- _Requirements_
1) In the wedding regret passage, what did the couple use for their vows instead of writing their own?
2) According to the wedding regret passage, why did the couple decline the Celebrant's offer to let them write personalised vows? Answer in one to three sentences.
3) Carry on the wedding regret passage from its final sentence.

- _Reading text_
^^^^^^^^^^^^^^^^

When I look back at photo’s from my wedding day, it brings up some incredible memories; however, it also reminds me of things I wish I had done differently, in particular, my biggest regret!

My biggest wedding regret was not writing my own personalised vows to my Hubby.  Our Celebrant gave us the option to do so, but because I was so nervous and had no idea what to say, we decided to choose our vows from a numbered document.  If only we had trusted ourselves to speak our own words.

What we ended up saying to each other was lovely, but it could have been so much better!  I wish I had ignored my doubts, my nerves and my fears and taken a risk.  And in hindsight, a risk that would have paid off.

Now a lot of brides and grooms think that their vows should sound like something written by Shakespeare – they couldn’t be more wrong!  Vows can be anything you would like them to be.  It’s your wedding day, your love, your story and your feelings; this should be expressed in the best way possible – in your own words.

^^^^^^^^^^^^^^^^

- _Data provided_
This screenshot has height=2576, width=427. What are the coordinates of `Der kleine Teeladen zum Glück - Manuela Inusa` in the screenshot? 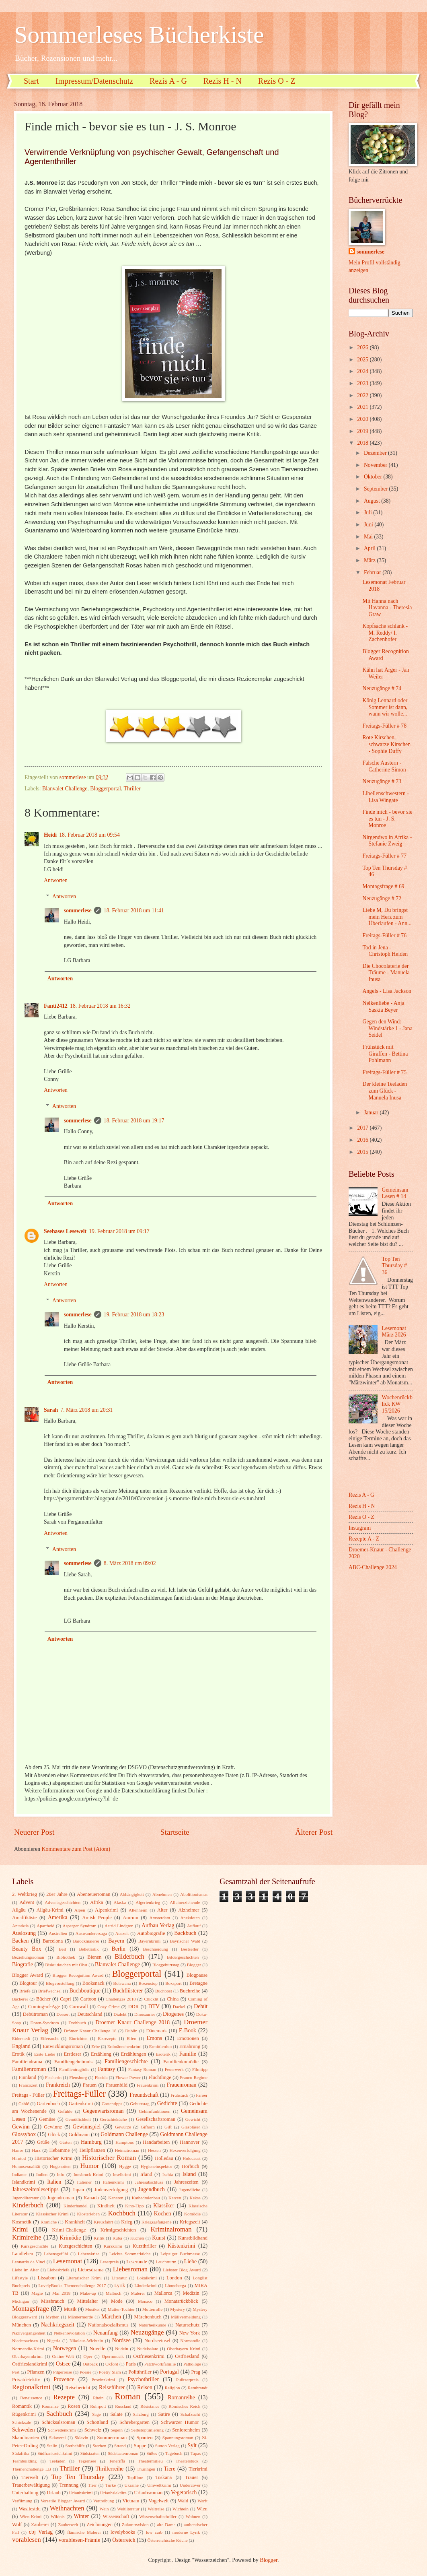 It's located at (384, 1090).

^^^^^^^^^^^^^^^^

- _Answers to each task_
1) They chose their vows from a numbered document.

2) The writer was very nervous and had no idea what to say, so the couple picked their vows from a numbered document.

3)
I often get asked if vows should be filled with promises.  They can be but they don’t have to!  Vows can be statements, proclamations of love, little stories and funny memories, quirky habits, or future wishes.  I’ve had couples ask each other questions in their vows which had responses.  I’ve had stories about first meetings and when there was love at first sight.  If you can think of it, you can say it.  Outside of the legal wording, which needs to be said of course, let you creative juices flow and just give it a go!

Why not deliver surprise vows at your wedding ceremony?!  I love when my couples choose this option because the impact is so awesome.  As your Celebrant, I keep your vows to myself until your ceremony, and then when it gets to that part of your ceremony – mind-blowing, goosebumps, tears, laughs – a total memorable experience for all!

Here are some tips on writing great vows:

  • Say the things you would like your partner to say to you;
  • Write honestly, truthfully, and authentically;
  • Write how you normally would speak;
  • Write dot points if that helps to get the ball rolling;
  • Give each other a “brief” to work to, for example, start the sentences the same – I love you because ……… and finish it on your own;
  • Another “brief” can be capping the amount of sentences you are going to say whilst writing in a similar way, for example – 2 sentences about our love, 2 sentences about the future, 2 sentences about funny things in our relationship;
  • Sit down and write them together – this is also a gorgeous way to reflect your love in your own words;
  • Try and enjoy your vows, writing them and reading them – it should be a memorable experience for all the right reasons;
  • As your Celebrant, I provide examples of vows – read them and get inspiration;
  • Think about movies, songs, books that your partner likes – are they of any use?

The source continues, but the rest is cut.